A traveler in Athens or Rome, Paris or London, may be shown these cities by a professional guide, and yet gain only a smattering of what these cities hold in store for him, and remember little of what he has seen. Another traveler, unattended by a guide, but observant of everything that comes to his eyes and ears, will carry away stores from his visit to those cities, which shall be of life-long interest and be serviceable to all who shall travel his way. The solitary but observant stranger in a country almost always profits most from his travels. He is compelled to notice boulevards and buildings, parks and people; and every day of his travels is a lesson in observation that accustoms him to remember all he has once seen. The newspaper correspondents of other days had no guide-books or guides, and they were entire strangers in the places they visited. They relied entirely upon themselves to find their way, and to discover everything that was valuable and interesting. They found much that the modern guide either overlooks or disregards, and wrote for the papers at home what would most interest and instruct their readers.
A great foreign correspondent of his day, Henry W. Chambers, remained only six hours at Baalbek, near Damascus; yet he wrote the clearest description that probably ever was written of the magnificent temples at Baalbek--and he wrote these descriptions, too, at Hong-Kong, after many and varied experiences while visiting other places of greater importance. Many archeologists and literary men before him had visited the moat of the great fortress at Baalbek. Still, they had never observed as Chambers observed, and so they missed seeing the arrow-heads and all the other warlike instruments used in those ancient days, which had lain unnoticed among those huge pillars and great foundation-stones.
Millions and millions had seen the lid of a teakettle bobbing up and down over the boiling water before that Scotchman, Watt, observed it while making watches. But he was the first of all those millions whose close observation led him to investigate this force of boiling water in the teakettle. Then he applied this power to the steam-engine, which is still the great propelling force of the world. From the time of the Garden of Eden apples had fallen in the orchards of the world, through all the harvest-days. Of all the billions that had seen apples falling, only Sir Isaac Newton observed the law of gravitation that was involved in their falling.
All the great discoverers began with nearly the same meager powers for observation that the rest of the world has, but early in life came to value above all other mental powers this incalculable power to closely notice; and each made his realm of observation much richer for his discoveries.

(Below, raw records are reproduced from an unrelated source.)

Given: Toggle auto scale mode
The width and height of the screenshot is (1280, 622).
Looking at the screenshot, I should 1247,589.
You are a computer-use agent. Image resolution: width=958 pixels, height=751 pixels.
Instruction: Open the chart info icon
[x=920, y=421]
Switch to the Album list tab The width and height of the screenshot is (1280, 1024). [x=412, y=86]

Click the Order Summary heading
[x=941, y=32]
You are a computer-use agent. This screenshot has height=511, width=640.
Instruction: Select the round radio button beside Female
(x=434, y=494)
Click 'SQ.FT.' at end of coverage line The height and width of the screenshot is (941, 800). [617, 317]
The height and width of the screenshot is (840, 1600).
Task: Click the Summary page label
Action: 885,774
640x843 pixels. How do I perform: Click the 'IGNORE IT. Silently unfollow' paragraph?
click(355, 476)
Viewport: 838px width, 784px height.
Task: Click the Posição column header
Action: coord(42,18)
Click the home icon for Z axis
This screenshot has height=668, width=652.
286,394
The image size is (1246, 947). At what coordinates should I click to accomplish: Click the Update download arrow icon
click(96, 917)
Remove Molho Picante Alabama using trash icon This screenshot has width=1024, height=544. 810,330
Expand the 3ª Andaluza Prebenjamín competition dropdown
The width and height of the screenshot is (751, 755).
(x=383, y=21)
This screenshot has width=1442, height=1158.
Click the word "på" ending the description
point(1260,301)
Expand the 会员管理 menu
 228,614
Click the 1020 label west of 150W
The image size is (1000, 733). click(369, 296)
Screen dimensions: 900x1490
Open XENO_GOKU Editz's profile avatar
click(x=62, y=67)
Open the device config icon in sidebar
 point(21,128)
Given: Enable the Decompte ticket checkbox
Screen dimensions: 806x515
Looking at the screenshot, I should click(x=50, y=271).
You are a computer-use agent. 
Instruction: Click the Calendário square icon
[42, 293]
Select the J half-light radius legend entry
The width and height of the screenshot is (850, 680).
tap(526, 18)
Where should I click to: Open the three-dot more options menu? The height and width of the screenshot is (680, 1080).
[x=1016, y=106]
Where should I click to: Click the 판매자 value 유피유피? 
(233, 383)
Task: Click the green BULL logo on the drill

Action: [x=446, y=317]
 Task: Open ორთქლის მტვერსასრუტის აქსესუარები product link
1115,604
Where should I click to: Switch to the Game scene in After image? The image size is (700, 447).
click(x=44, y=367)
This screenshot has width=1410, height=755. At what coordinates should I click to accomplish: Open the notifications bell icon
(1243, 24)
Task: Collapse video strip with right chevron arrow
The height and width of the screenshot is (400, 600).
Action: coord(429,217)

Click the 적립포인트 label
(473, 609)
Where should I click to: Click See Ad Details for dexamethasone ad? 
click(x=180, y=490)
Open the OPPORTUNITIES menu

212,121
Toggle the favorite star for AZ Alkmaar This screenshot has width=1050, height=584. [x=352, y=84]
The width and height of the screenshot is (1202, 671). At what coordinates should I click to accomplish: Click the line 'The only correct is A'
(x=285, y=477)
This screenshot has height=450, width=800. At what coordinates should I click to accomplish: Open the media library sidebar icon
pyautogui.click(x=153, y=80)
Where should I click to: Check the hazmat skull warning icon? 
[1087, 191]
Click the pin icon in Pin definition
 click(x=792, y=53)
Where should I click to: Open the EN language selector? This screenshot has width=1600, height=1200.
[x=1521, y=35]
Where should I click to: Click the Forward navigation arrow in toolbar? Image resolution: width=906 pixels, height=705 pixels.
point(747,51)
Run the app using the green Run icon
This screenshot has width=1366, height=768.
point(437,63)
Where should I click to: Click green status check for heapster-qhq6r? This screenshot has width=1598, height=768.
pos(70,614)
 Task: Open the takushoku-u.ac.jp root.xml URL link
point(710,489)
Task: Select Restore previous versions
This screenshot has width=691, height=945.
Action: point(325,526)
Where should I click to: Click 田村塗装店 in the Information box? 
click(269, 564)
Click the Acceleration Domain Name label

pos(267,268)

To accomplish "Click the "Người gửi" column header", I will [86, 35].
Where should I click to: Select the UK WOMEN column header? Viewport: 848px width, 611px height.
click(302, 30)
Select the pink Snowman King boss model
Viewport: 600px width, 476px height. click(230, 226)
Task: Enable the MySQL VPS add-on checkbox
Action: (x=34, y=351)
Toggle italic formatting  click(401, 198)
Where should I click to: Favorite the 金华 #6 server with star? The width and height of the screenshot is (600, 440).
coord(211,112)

Why do the majority of us go through life seeing nothing of the millions of marvelous truths and facts while only a few keep their eyes and ears wide open and every day are busy in piling up what they have observed! The loss of our instincts seems to be the price we pay to-day for the few minor acquisitions we get from school and college; we put out our brains to make room for our learning. The man who assiduously cultivates his powers of observation and thus gains daily from his experiences what helps him to see farther and clearer everything in life that is worth seeing, has given himself a discipline that is much more important than the discipline of all the schools and the colleges without it. The greatest text-books of the greatest universities are only the records of the observations of some close observer whose better powers of seeing things had been acquired mainly while he was taking his courses in that university under his hat.